#### [PROBLEM]
Copy each line from the listing below where the word "option" shows up.

#### [ENTRIES SUPPLIED]
# # # #
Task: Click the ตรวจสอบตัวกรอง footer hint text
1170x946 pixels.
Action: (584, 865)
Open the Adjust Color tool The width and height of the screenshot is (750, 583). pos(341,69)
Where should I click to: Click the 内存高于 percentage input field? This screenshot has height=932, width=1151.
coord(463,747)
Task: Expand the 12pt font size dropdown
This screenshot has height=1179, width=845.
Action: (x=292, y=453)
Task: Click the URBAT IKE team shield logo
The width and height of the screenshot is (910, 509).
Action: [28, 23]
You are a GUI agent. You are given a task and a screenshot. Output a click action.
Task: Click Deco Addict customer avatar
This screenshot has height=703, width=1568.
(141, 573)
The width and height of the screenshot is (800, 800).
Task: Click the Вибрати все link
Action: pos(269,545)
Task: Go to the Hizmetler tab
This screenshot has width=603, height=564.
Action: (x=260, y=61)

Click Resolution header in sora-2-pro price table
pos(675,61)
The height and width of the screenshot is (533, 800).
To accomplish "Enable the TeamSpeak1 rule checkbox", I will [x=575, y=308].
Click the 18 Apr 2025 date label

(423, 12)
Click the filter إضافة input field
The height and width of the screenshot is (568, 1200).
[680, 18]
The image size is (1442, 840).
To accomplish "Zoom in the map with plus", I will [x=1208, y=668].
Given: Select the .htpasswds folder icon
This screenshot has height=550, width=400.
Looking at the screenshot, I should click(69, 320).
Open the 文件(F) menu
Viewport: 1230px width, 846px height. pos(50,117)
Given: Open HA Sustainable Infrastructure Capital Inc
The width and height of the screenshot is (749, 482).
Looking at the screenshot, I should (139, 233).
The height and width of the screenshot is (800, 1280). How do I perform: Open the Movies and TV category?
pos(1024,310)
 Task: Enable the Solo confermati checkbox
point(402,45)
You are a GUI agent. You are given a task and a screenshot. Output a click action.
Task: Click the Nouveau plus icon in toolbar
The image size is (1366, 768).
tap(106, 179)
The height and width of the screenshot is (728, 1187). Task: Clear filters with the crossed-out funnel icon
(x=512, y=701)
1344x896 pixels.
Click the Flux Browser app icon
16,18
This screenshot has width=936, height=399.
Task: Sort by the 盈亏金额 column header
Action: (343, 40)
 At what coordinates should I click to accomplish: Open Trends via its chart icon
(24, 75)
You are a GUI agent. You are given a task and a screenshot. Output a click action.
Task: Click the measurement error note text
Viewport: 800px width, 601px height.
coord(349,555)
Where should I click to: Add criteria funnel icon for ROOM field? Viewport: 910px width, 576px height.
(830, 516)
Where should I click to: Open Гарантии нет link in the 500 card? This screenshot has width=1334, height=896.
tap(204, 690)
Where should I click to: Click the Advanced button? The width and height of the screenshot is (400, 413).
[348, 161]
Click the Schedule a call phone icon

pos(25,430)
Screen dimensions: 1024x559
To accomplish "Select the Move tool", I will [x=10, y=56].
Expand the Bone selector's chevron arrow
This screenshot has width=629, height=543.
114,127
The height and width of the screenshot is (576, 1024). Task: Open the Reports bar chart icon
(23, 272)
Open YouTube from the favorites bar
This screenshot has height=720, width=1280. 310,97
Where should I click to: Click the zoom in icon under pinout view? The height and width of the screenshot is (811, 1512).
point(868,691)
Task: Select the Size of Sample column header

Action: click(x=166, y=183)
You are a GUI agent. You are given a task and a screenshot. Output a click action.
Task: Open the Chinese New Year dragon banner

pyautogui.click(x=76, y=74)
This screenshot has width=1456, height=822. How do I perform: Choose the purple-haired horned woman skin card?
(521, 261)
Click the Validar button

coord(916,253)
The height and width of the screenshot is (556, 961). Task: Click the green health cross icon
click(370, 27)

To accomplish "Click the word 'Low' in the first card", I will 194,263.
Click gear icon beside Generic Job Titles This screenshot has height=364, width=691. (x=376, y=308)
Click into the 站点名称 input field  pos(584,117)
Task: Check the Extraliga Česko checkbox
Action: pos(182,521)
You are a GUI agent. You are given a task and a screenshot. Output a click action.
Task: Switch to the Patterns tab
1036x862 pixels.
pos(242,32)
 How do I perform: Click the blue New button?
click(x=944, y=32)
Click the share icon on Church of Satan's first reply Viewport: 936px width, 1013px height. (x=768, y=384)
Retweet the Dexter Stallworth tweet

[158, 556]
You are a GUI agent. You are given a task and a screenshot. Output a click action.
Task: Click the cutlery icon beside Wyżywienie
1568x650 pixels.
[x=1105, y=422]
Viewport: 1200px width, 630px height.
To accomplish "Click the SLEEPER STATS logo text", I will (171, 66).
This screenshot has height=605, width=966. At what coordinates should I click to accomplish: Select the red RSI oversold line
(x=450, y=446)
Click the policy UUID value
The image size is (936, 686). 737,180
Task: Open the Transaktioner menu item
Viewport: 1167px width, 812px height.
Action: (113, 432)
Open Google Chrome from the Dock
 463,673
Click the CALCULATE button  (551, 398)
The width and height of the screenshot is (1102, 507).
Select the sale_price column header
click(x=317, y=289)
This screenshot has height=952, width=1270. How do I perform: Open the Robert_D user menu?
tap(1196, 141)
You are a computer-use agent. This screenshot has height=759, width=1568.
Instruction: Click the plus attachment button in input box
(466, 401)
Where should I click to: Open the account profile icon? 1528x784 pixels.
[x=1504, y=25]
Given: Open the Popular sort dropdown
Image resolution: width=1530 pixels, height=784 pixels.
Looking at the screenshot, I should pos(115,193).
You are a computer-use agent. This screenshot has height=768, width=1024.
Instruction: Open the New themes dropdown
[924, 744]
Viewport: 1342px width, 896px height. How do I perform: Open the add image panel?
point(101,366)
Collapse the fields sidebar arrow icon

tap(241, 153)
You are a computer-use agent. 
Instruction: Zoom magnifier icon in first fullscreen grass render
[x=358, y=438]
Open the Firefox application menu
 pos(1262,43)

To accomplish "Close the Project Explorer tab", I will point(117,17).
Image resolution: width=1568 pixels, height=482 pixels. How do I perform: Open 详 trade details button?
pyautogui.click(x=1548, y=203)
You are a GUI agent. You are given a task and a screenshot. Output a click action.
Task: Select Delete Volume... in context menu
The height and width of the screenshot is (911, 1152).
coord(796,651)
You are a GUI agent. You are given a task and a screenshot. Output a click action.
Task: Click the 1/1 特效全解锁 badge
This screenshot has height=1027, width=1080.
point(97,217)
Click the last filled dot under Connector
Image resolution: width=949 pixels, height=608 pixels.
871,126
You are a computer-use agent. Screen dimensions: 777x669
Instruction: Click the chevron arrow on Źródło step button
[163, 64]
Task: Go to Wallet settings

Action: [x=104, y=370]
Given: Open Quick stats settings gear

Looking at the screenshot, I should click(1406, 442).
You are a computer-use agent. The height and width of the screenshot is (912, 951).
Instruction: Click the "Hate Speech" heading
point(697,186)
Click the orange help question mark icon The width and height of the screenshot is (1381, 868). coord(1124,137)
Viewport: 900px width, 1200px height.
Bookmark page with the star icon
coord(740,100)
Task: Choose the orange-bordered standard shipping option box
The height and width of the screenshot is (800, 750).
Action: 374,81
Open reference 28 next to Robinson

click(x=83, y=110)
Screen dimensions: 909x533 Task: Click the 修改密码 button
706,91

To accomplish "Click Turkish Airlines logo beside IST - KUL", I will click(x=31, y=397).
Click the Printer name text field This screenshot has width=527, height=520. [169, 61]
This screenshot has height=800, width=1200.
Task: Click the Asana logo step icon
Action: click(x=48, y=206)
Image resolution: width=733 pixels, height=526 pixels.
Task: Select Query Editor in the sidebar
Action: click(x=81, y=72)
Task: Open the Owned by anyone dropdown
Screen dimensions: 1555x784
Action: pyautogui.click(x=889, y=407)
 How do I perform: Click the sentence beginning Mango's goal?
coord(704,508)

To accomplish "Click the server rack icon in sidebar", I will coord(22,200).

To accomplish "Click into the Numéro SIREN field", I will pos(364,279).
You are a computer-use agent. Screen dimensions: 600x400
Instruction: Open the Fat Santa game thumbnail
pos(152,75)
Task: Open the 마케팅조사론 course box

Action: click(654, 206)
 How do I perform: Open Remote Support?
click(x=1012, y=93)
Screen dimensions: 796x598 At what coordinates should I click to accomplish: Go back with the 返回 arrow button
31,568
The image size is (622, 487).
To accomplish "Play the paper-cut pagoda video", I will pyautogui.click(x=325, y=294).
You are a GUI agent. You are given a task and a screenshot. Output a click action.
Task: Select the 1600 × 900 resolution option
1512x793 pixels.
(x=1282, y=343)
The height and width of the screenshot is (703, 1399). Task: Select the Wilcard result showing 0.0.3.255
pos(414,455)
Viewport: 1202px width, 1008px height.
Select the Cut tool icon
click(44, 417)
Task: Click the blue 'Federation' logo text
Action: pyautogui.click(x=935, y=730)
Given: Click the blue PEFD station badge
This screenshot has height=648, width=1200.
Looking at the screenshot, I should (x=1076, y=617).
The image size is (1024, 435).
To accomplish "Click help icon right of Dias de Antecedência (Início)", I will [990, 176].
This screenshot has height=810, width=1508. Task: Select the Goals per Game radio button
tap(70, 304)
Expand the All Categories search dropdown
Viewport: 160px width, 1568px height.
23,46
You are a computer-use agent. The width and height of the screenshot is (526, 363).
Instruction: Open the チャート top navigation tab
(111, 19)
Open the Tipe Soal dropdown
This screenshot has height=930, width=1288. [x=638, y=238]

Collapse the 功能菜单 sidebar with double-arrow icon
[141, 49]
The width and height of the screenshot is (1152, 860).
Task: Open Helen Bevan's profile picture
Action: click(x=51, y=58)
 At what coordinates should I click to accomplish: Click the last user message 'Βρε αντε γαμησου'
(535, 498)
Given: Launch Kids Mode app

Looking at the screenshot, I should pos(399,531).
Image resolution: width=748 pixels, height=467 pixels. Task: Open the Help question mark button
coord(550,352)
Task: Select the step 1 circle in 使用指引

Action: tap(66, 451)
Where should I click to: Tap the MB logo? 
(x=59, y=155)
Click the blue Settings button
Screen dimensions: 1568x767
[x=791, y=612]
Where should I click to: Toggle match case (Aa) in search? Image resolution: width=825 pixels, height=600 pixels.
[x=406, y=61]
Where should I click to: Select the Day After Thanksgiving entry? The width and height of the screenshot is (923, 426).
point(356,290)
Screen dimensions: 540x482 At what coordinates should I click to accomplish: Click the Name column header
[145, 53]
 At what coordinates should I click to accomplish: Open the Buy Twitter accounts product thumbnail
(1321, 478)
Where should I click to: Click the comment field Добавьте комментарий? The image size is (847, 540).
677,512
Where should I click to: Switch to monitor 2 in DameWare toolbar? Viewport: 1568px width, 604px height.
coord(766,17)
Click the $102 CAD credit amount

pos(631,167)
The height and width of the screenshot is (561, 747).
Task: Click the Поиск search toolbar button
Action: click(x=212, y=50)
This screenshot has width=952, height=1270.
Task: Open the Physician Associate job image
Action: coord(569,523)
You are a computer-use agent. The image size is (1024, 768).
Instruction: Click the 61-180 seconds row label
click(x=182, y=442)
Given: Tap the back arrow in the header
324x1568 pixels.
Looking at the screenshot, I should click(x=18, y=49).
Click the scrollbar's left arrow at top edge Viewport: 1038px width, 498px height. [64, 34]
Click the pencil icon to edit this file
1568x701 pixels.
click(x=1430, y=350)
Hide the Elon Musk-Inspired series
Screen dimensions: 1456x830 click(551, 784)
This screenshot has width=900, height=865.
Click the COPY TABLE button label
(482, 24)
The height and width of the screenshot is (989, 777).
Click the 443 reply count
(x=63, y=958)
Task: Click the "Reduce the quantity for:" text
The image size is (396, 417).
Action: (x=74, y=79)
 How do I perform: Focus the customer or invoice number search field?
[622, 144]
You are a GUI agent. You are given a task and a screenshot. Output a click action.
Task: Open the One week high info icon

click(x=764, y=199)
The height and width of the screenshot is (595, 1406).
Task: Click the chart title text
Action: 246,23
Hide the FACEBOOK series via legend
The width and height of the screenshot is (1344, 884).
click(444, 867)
# # # #
#### [ANSWER AREA]
Task: Choose the orange-bordered standard shipping option box
Task: Select the 1600 × 900 resolution option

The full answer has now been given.